This film is a little heavy-handed, sure, and it enjoys the benefit of knowing which side ended up on top of the long legal struggle, so it never wavers from displaying that one side is right and the other side is wrong, but we have to remember back to a time when this was a more complex issue and left older people scratching their heads, because it was challenging everything they thought they knew about gender roles. People who thought that women couldn't be doctors or men couldn't be nurses, or women couldn't run companies while their husbands raised their children. The film blatantly shows us Martin Ginsburg cooking for the family, to reinforce the point that they were a "modern" couple, but this is a little silly because even back then, everyone knew that men could cook, there were plenty of professional male chefs, it's just that women probably did the majority of cooking in homes.
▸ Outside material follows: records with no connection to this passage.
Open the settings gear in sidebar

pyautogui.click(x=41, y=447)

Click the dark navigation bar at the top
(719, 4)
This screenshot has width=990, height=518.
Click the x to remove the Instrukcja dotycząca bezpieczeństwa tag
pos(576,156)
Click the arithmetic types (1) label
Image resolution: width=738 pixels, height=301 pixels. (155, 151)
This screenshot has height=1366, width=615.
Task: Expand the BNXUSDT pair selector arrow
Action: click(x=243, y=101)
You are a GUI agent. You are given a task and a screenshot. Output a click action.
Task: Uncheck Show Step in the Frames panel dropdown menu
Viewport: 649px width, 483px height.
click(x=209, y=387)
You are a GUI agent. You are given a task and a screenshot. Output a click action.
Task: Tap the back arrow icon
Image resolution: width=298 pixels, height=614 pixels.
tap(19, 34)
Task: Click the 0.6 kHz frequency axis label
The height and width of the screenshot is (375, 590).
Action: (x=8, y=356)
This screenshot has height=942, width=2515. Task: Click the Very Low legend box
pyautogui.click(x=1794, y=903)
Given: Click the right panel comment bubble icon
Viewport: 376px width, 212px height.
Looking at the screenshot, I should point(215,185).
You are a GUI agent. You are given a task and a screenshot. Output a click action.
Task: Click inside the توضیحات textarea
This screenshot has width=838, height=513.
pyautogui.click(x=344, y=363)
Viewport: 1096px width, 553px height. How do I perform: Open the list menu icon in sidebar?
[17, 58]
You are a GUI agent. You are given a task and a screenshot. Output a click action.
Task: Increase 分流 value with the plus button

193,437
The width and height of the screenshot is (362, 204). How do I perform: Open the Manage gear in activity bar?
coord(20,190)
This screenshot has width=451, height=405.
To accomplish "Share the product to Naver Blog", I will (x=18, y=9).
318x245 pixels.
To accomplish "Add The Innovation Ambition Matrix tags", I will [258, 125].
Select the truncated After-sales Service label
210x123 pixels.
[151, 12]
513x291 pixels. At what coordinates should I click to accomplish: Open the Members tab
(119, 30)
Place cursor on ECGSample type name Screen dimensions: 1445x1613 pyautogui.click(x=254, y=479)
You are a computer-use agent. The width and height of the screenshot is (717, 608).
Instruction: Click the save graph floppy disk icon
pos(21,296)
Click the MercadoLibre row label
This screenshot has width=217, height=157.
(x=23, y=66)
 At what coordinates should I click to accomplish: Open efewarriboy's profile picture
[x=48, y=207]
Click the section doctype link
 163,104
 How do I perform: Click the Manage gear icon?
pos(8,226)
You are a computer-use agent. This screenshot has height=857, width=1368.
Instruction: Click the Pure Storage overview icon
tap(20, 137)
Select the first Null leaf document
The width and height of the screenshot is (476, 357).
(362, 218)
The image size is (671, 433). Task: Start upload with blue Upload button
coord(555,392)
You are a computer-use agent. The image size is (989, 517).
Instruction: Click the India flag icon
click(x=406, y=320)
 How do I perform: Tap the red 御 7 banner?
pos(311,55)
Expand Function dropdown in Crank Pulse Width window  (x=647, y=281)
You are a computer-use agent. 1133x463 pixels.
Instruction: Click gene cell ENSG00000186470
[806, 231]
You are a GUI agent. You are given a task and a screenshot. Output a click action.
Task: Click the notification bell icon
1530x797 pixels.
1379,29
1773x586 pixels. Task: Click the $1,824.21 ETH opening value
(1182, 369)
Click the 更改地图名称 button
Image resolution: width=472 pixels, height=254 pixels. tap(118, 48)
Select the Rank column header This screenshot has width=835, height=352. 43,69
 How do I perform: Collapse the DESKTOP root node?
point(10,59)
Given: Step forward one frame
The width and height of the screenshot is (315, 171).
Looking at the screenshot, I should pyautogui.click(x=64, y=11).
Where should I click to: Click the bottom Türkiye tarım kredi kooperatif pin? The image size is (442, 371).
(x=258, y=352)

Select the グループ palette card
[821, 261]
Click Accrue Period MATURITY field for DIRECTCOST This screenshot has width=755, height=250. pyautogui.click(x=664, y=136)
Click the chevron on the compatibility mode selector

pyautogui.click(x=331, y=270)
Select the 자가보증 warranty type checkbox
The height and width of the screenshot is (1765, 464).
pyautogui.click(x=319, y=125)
It also seems a little coincidental that in the court case depicted, Ginsburg's opposing counsel team consists of not one, but TWO of her former professors. I kind of want to fact-check that now, to see if that really happened or it's a Hollywood dramatic trope, a fictionalization of how that case went down. But I'm guessing that they maybe fictionalized a few things, just to tell a better story - I guess it's more imporant in the end that the story gets told, rather than it gets told exactly correctly.
Also starring Felicity Jones (last seen in "A Monster Calls"), Armie Hammer (last seen in "Sorry to Bother You"), Justin Theroux (last seen in "The Spy Who Dumped Me"), Kathy Bates (last seen in "The Boss"), Sam Waterston (last seen in "Serial Mom"), Cailee Spaeny (last seen in "Pacific Rim: Uprising"), Callum Shoniker, Stephen Root (last seen in "Bombshell"), Ronald Guttman (last seen in "27 Dresses"), Chris Mulkey (last seen in "North Country"), Gary Werntz (last seen in "The Peacemaker"), Francis X. McCarthy (last seen in "Altered States"), Ben Carlson, Wendy Crewson (last seen in "Kodachrome"), John Ralston (last seen in "Stockholm"), Arthur Holden (last seen in "Long Shot"), Angela Galuppo, Arlen Aguayo-Stewart, Holly Gauthier-Frankel, Tom Irwin (last seen in "Marley & Me"), Geordie Johnson, Joe Cobden (last seen in "Born to Be Blue"), Sharon Washington (last seen in "Joker"), with a cameo from the real Ruth Bader Ginsburg (last seen in "Fahrenheit 11/9")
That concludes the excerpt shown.